Businesses transform, sometimes daily. Accounting systems evolve.
How do you know whether your accounting system has fallen behind the business?
Reporting
Ask people if they use their reports.
A client of mine acquired a small business in northern Ontario. They asked me to go in and review the accounting system. I worked with the local Controller and asked him if I could interview the General Manager, so we made an appointment. I asked her what she thought of the financial statements and her reply was classic, "Oh, I don't use them. Too many numbers." It was true. The accounting report was on legal landscape paper with a column for everything you could think of. All the information was there, but you had to analyze carefully to find it. The Controller was crushed. He had worked so hard to get everything into one report. Later he said to me, "If she had only told me, I would have given her what she wanted."Don't wait for them to ask for new ones.
They often assume that what they are getting are the only reports available.Don't just accept what they say.
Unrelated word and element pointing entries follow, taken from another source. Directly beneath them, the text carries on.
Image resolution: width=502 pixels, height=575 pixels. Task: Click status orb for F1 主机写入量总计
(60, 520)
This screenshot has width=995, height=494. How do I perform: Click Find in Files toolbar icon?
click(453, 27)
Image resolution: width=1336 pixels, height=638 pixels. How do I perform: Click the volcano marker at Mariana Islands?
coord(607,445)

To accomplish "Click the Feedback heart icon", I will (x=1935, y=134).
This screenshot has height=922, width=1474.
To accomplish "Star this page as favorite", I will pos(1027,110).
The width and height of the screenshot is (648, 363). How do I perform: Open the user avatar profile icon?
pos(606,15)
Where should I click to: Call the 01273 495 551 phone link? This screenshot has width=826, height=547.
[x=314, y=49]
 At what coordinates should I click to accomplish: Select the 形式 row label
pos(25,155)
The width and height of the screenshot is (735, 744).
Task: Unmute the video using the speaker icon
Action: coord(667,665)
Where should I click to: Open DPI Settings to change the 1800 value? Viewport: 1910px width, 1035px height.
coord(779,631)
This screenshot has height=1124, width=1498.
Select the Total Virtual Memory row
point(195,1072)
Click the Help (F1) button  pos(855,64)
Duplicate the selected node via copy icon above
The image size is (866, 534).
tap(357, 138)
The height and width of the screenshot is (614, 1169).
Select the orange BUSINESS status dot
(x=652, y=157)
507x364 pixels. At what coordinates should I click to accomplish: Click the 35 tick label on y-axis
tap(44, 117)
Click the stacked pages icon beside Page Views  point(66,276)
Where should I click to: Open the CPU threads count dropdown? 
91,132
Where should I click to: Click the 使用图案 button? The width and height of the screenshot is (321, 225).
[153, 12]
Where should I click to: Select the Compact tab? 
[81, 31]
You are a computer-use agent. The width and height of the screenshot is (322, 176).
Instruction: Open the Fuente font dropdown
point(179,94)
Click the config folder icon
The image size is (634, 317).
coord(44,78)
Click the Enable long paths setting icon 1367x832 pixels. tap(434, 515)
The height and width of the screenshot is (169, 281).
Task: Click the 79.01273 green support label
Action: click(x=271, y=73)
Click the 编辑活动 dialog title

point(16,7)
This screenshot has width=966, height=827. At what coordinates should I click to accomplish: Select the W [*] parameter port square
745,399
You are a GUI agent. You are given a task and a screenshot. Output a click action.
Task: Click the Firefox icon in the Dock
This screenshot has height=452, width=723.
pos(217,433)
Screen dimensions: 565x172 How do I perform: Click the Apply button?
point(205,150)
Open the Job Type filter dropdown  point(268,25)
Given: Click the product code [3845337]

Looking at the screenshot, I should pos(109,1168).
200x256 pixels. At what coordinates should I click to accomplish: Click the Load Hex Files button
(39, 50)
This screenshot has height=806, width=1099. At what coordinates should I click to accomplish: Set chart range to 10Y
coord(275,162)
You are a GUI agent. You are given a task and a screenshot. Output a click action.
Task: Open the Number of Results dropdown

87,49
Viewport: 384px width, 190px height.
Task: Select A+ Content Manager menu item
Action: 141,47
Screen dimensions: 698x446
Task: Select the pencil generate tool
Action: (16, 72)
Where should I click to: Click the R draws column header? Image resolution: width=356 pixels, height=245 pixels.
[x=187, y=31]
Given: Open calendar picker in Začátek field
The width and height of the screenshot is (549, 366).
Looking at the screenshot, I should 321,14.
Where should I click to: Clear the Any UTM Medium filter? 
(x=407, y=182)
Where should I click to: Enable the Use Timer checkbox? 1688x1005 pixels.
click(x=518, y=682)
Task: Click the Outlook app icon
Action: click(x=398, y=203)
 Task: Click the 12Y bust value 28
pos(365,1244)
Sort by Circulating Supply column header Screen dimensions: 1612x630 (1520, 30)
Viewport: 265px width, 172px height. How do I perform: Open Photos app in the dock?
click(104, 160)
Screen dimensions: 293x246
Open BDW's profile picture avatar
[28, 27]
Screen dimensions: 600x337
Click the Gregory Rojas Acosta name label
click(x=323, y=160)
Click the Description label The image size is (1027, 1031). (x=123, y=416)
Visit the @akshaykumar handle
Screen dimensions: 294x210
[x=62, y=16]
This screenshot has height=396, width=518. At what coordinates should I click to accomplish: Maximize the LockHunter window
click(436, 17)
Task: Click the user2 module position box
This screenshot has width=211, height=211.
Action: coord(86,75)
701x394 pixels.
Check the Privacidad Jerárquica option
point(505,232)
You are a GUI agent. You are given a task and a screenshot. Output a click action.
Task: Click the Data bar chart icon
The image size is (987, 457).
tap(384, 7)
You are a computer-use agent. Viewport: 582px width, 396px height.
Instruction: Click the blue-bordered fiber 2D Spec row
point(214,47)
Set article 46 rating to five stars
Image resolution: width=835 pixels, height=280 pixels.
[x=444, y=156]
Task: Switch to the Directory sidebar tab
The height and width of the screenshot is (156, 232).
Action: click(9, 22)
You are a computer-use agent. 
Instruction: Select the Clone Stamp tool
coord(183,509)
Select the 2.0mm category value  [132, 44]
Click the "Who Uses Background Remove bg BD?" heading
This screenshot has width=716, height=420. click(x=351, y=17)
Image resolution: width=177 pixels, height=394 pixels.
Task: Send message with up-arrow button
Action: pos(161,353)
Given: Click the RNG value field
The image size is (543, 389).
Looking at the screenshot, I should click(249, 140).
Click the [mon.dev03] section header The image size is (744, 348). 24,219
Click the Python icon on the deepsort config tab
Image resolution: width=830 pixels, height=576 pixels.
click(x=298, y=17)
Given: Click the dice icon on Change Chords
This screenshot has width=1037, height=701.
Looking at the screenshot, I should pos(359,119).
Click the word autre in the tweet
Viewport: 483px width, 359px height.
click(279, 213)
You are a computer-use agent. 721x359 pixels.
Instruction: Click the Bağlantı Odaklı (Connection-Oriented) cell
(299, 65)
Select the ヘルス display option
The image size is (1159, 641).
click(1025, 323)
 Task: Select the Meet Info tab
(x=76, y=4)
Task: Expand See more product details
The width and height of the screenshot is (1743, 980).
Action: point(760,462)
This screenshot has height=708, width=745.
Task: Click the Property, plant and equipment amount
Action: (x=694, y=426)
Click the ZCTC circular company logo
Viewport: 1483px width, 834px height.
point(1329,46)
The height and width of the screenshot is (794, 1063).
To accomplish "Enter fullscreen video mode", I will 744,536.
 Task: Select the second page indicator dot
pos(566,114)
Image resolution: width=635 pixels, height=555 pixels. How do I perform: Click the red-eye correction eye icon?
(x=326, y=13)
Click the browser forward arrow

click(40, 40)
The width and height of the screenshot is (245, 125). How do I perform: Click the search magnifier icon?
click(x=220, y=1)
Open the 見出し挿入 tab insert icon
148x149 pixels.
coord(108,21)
Sometimes even when you ask they are not forthcoming or can even be hostile. I asked a production manager what would help him schedule jobs for the tool and die shop. His first answer was, "There's no way you're replacing me with a computer." That night I used a spreadsheet to make a mock version of the kind of report I had in mind. When I showed it to him the next day, he tore it apart. Why did I use the shop number? Customers always call using their P.O. number, etc. etc. But we had moved from discussing whether he needed a report to just what report would help. Eventually we found what he needed, and no, he was never replaced by a computer!